There are a few different approaches to solving this difficult problem. It's often called point-in-time restore rather than rollback, because ROLLBACK means something else in SQL.
One: Add start_date
and end_date
columns to your tables along with the other identifying items (user_id
I guess). Then, instead of simply doing an UPDATE operation, first UPDATE the end_date
of the existing row to NOW() and INSERT the new value with a start_date
of NOW() and a NULL end_date.
When looking up items do this to get their current value.
SELECT col, col, col
FROM tbl
WHERE start_date <= NOW()
AND (end_date > NOW() OR end_date IS NULL)
AND whateverElseYouNeed
When looking up items for a particular date do this:
SELECT col, col, col
FROM tbl
WHERE start_date <= @date
AND (end_date > @date OR end_date IS NULL)
AND whateverElseYouNeed
Then you can write code to look up old values and treat them as new values. Indexing these tables so lookups are still efficient when they get really large is a pain in the xxs neck.
Two: Create a history table to match each table, but also including a change_date
column. Write BEFORE triggers for INSERT, UPDATE, and DELETE to insert a row in the history table for each change to the main table.
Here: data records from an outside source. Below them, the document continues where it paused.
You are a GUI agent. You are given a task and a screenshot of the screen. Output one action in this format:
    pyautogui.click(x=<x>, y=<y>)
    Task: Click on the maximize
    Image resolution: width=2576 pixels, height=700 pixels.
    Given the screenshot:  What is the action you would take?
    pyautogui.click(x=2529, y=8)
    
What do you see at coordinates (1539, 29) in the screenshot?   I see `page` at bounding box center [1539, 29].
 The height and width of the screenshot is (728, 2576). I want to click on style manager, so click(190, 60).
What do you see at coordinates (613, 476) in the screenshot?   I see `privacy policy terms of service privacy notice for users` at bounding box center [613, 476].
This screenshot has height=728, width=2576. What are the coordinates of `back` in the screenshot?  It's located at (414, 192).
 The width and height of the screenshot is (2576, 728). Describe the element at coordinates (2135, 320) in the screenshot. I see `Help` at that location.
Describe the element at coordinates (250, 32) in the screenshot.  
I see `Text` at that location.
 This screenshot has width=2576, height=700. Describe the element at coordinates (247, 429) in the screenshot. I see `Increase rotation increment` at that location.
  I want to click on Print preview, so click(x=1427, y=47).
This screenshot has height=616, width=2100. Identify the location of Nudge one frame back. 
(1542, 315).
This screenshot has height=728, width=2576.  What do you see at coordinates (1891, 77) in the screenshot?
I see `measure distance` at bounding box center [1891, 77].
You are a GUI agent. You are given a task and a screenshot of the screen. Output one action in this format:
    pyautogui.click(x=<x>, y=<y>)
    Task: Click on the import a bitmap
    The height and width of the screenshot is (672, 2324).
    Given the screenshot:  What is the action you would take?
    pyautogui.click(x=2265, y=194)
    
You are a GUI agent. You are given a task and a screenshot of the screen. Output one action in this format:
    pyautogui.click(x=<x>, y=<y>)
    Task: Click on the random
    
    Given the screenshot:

Then write code to look back in the history table when you need to restore something.
This may be best if you already have lots of data. And, it can implement the required history logging you need without code changes to your existing application. You'll still have to create the code to actually perform the point-in-time restore you need. The good news with this approach is you'll only actually search your history table when you need to restore something, so you don't have to optimize searches.
Three: MariaDB, since v 10.3.4, has offered system-versioned tables to handle the history within the database server. (I haven't tried that feature myself.)
Prof. Richard T. Snodgrass wrote Developing Time-Oriented Database Applications in SQL and generously posted a pdf of the book.